Du coup, on peut demander à la machine : « Qu’est-ce qui est à l’Allemagne ce que Paris est à la France ? » et elle est capable de répondre « Berlin ».

Autant faire la même chose avec des photos de visages : on peut demander à l’ordinateur de générer une photo de femme avec des lunettes en effectuant l’opération : « homme avec lunettes – homme sans lunettes + femme sans lunettes ».

Conclusion

Que ne sait-on pas faire ?

Les quatre chaînons manquants de l’intelligence artificielle :

  • une compréhension théorique de l’apprentissage profond : ça marche, mais on ne sait pas pourquoi ça marche aussi bien ;
  • une intégration de ces méthodes d’analyse des représentations (apprentissage profond) aux quatre autres composantes de l’intelligence, qui seraient le raisonnement, l’attention, la planification et la mémoire ;
  • une théorie unifiée de l’apprentissage : un système qui déploierait à la fois des capacités d’apprentissage par renforcement, d’apprentissage supervisé et d’apprentissage non supervisé ;
  • une modélisation efficace de l’apprentissage non supervisé.

Métaphore du gâteau

Actuellement, sur les trois formes d’apprentissage chez les humains :

  • Apprentissage par renforcement : c’est la cerise, c’est facile, on sait faire.
  • Apprentissage supervisé : le glaçage (NDLR, pour lequel le deep learning s’est révélé très efficace).
  • Apprentissage non supervisé : 90 % restants du gâteau, qu’on ne sait pas faire de façon satisfaisante.

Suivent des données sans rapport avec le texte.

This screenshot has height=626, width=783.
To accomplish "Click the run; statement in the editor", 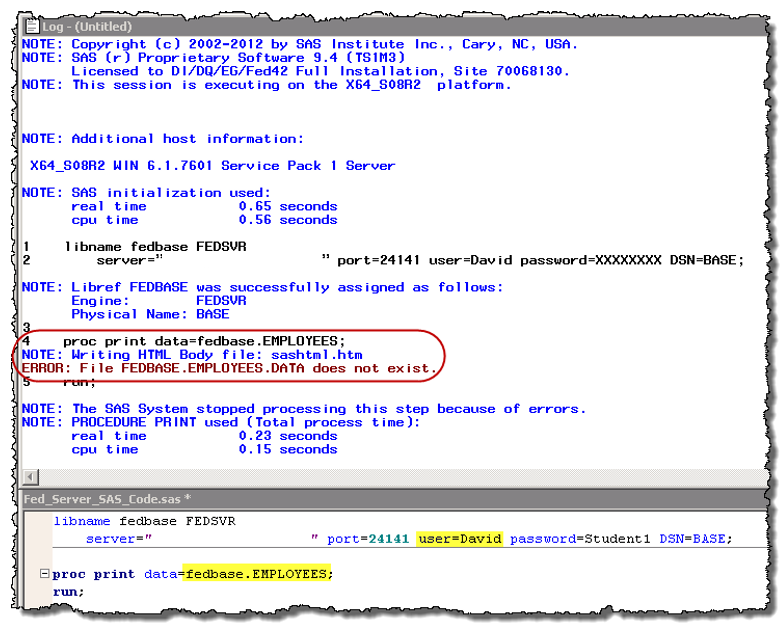I will (68, 591).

L’apprentissage non supervisé pourrait être effectué par un algorithme prédictif dont les résultats seraient pondérés en fonction de la conformité des prévisions avec ce qui s’est produit. C’est l’apprentissage via un modèle prédictif du monde qui nous enseigne le bon sens : quand on lit la phrase « Gérard prend son sac et quitte la pièce », on en déduit que Gérard prend son sac avec sa main, qu’il quitte la pièce par la porte et pas par la fenêtre, ni en volant ni en se téléportant, etc. Pourquoi ? Parce qu’on a appris tout cela au préalable, en observant le monde.

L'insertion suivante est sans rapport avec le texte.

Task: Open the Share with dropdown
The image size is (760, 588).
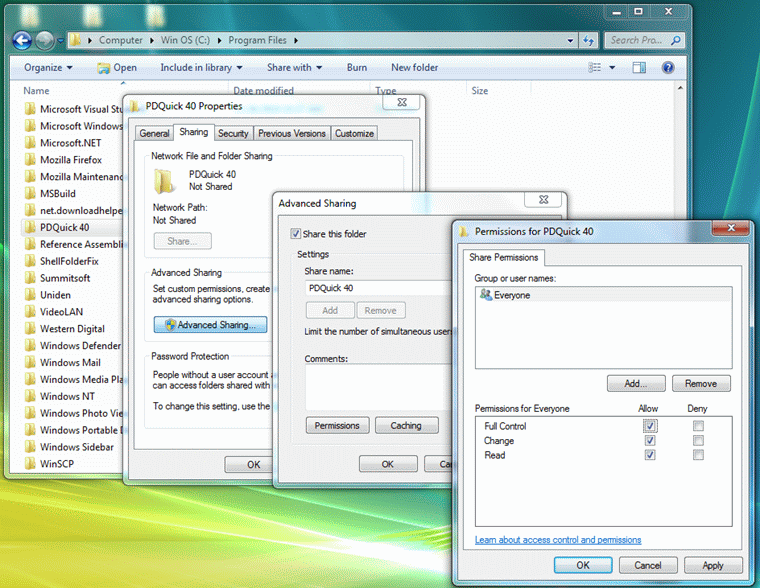Action: [x=294, y=68]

Certains font de la prédiction de frame de film, mais cela ne fonctionne pas très bien, ne serait-ce que parce qu’on ne connaît pas l’état du monde, seulement ce qui est observé à l’écran (NDLR, un T-Rex qui apparaîtrait soudainement dans Jurassic Park).

Et la domination des machines sur l’homme, alors ?

La différence entre l’intelligence humaine et l’intelligence machine est que nous sommes soumis à un ensemble d’instincts, dont la programmation est le résultat du processus d’évolution dont nous sommes le fruit, et que ce sont ces instincts (territorialité, jalousie, …) qui nous font faire n’importe quoi.

Il n’y a aucune raison de construire ces pulsions de base dans les robots : on peut construire des robots qui ne sont pas dangereux.

(NDLR, les algorithmes reflètent déjà aujourd’hui les biais de leurs concepteurs.)